The following undesirable features will also be observed, to which attention is not specially directed in the report:
(1) the irregular composition of the rubble masonry is by no means suitable for the uniform reception of pressure;
(2) if the section given in the Report may be accepted as correct, the stones do not break joint properly—notably in the centre of the foundation pier—and no headers are evident; and,
(3) instead of using one large stone for the base of the column, two thin stones, measuring 11 ⅞ in. and 9 ⅞ in. respectively, are employed for the plinth and torus.
Adding to these points the unsuitable nature of a plastic substance like asphalte for the equalisation of pressure, there was every reason for anticipating fracture of the foundation-bed, followed by failure of the base stones due to tension. Further, as we gather from the Report that moisture exists in the subsoil, it is not impossible that failure may have been influenced to some extent by subsidence tending to rupture the foundation at the weak point mentioned above. Next, we observe a suggestion that the building contractor—whose conscientious work was previously held to be partly responsible for the disaster—may possibly have further contributed to failure by "a certain modern energy and impatience under a certain modern contract" by imposing weights rather too soon on the substructure. The complimentary way these remarks are made in the Report does every credit to the author, but we fancy the builder would be quite willing to forego praise of the kind under the circumstances. Finally, it is said that pointing up the bed joints under the weak spur-bases, as the work proceeded, manifestly contributed to fractures; a theory that is certainly feasible.

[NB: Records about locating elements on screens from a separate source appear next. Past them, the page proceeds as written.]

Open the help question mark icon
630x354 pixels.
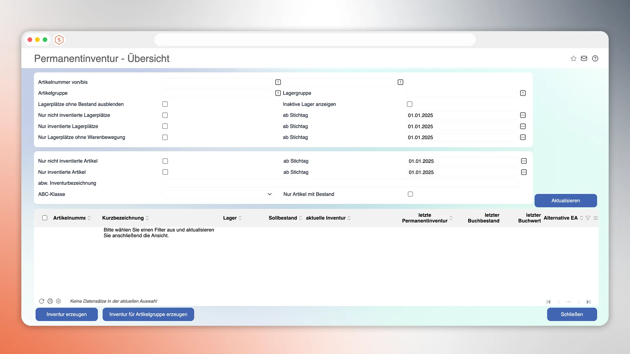click(595, 58)
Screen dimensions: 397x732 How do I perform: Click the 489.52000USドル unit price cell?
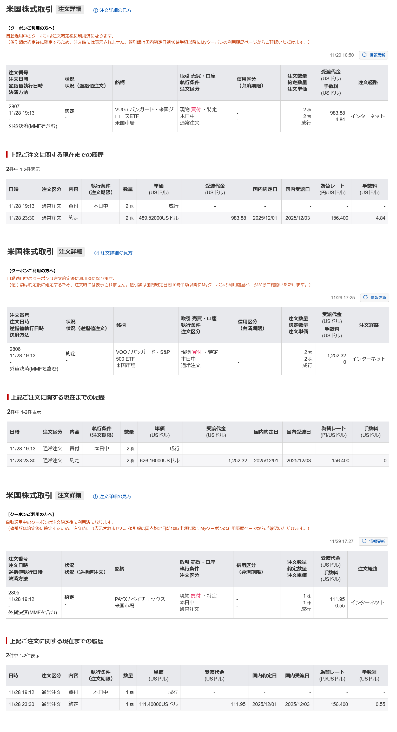158,218
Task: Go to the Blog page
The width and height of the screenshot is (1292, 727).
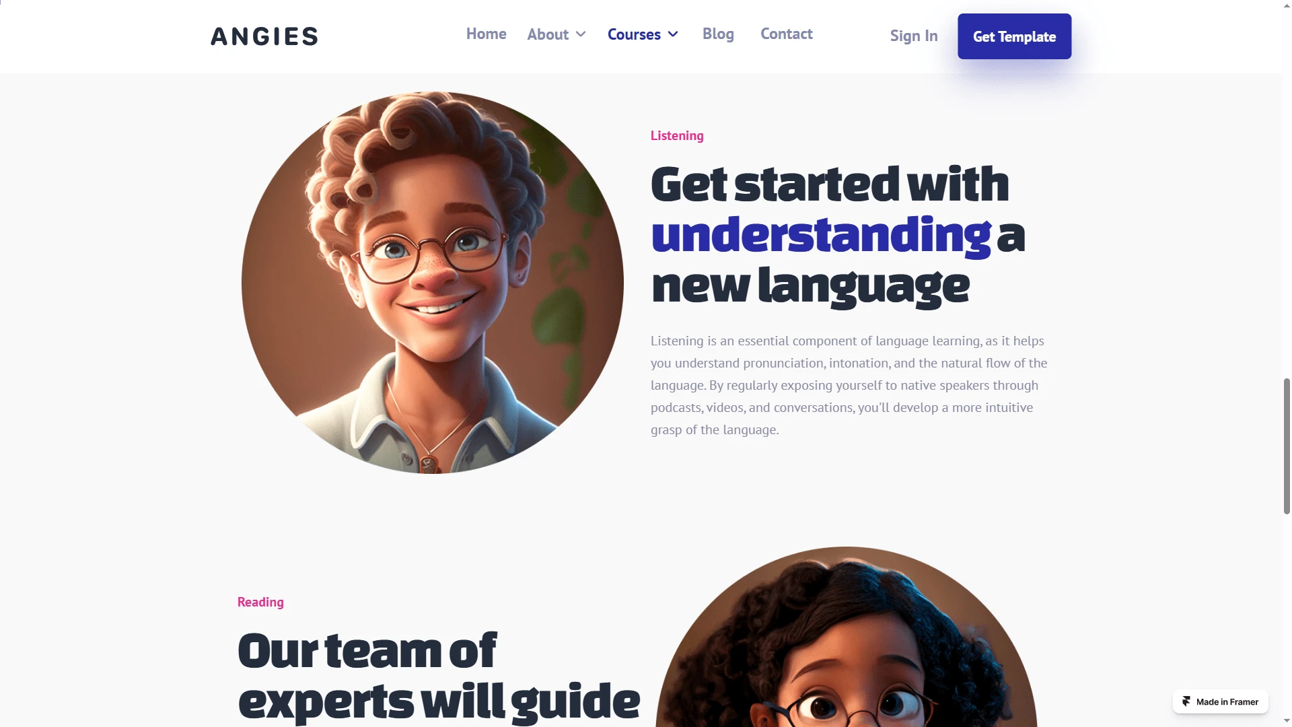Action: [718, 34]
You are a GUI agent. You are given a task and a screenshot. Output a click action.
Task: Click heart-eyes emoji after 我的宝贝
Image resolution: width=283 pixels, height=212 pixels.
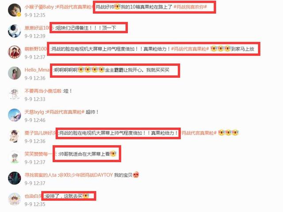point(136,175)
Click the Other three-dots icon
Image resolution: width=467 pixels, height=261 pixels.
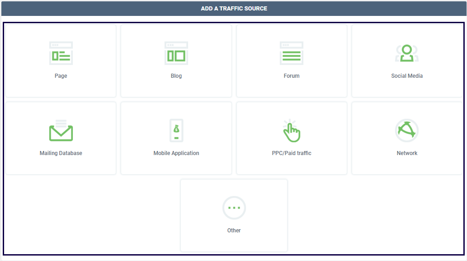point(234,208)
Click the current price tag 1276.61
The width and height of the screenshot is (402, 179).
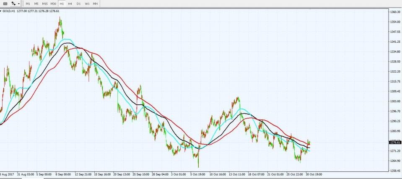395,143
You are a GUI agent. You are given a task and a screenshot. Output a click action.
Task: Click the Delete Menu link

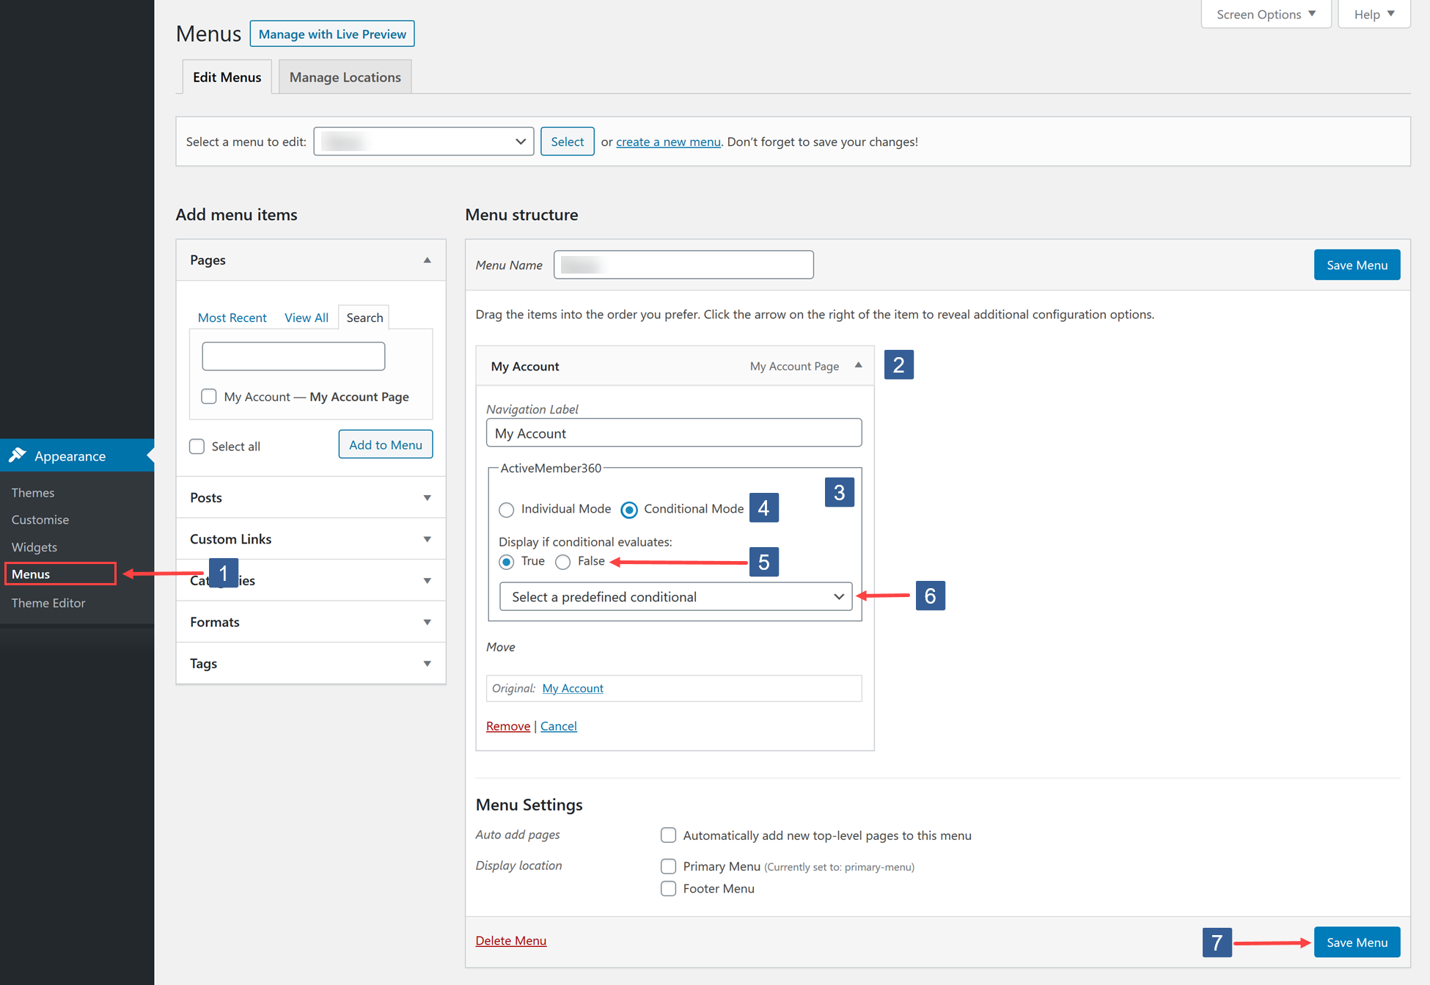click(x=510, y=940)
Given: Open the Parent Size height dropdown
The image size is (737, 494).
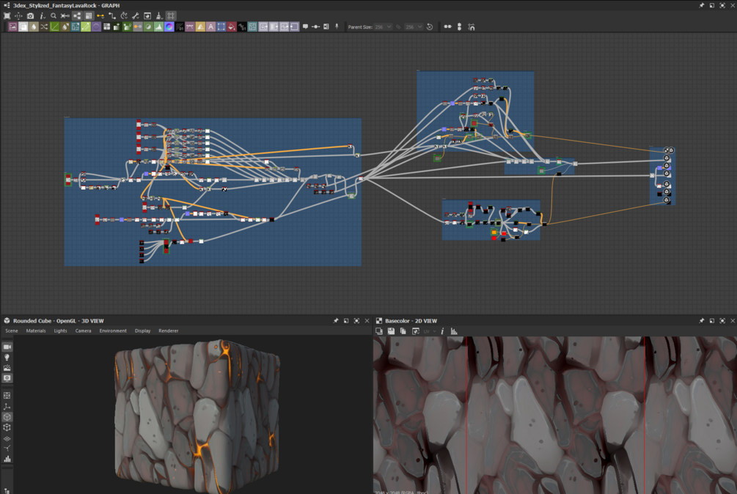Looking at the screenshot, I should (x=414, y=27).
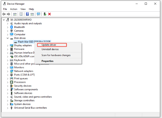Click the red X uninstall device toolbar icon

tap(49, 14)
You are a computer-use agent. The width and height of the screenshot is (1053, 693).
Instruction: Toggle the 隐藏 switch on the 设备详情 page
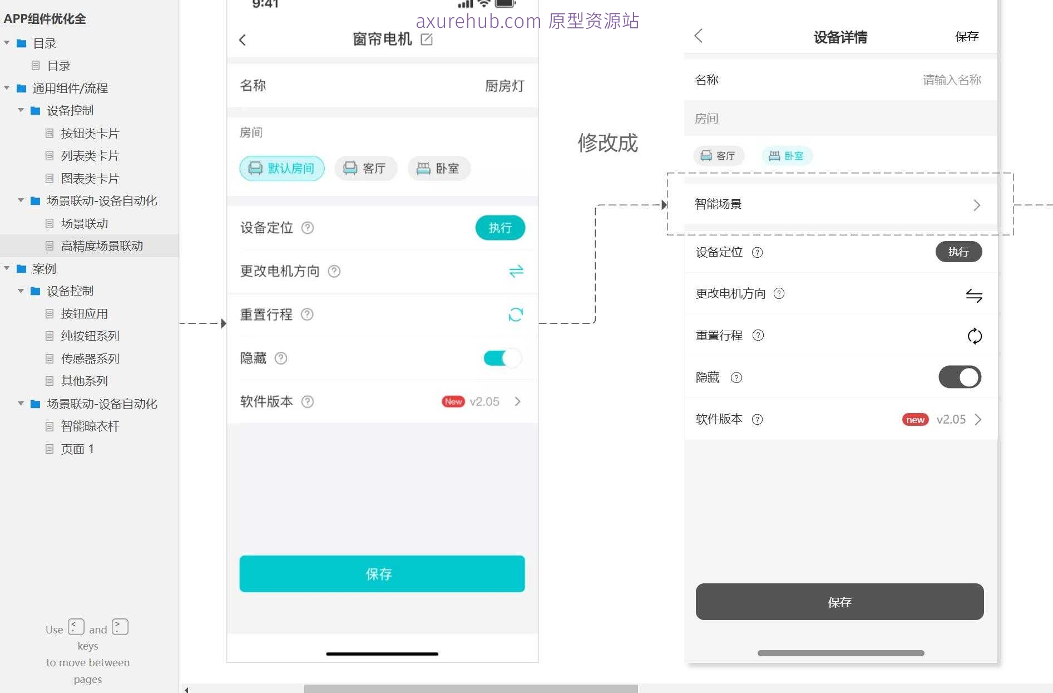959,377
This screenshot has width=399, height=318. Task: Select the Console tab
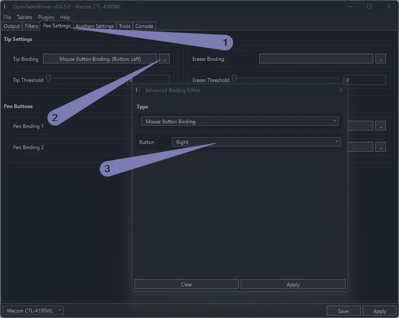coord(144,26)
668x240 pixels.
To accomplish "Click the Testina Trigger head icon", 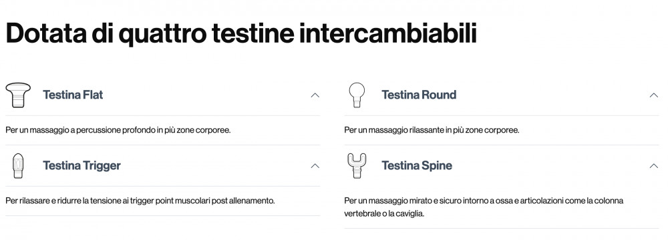I will tap(18, 165).
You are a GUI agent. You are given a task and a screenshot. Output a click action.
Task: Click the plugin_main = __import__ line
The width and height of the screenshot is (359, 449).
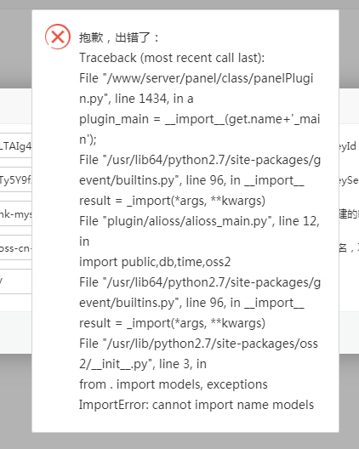pos(200,119)
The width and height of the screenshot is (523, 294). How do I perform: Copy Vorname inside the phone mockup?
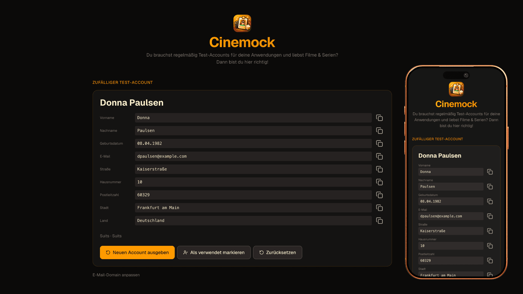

As to the measures that ought to be taken for reparation of the injury, we are in accord with Sir Thomas on almost every point. He proposes that fractured stones should be replaced, and that the bases should consist of one stone each, 21-in. deep. The rubble foundation, he thinks, should be lowered to permit the formation of a concrete cope as a seat for the new base stone, and to act as a damp-course in place of the asphalte removed. An inspection of figure 2 will enable our readers to gather the effect of these alterations, but it will be noticed that lead is suggested as an alternative to mortar for the beds of the courses. This option is one which, we trust, will not be accepted, for the same reason that dictates the rejection of asphalte. As the strength of the Corsham Down Bath stone used in the construction of Truro Cathedral has been questioned, it is satisfactory to note that the direct compressive stress per square foot in the piers is well within the safe limit, and there seems no reason for doubting the judgment of Mr. Pearson in selecting this material.
Generally, it is reassuring to learn that the magnitude of the fractures should not be over-rated, and that they need cause no anxiety as to the stability of the cathedral.
Since the above remarks were written, we have learned that the Cathedral Committee do not propose to take any immediate steps, but will wait to see, we suppose, whether any further movement takes place. We think they would be wiser to carry out Sir Thomas Drew's suggestions without delay. If anything worse develops a rather heavy responsibility will rest on them.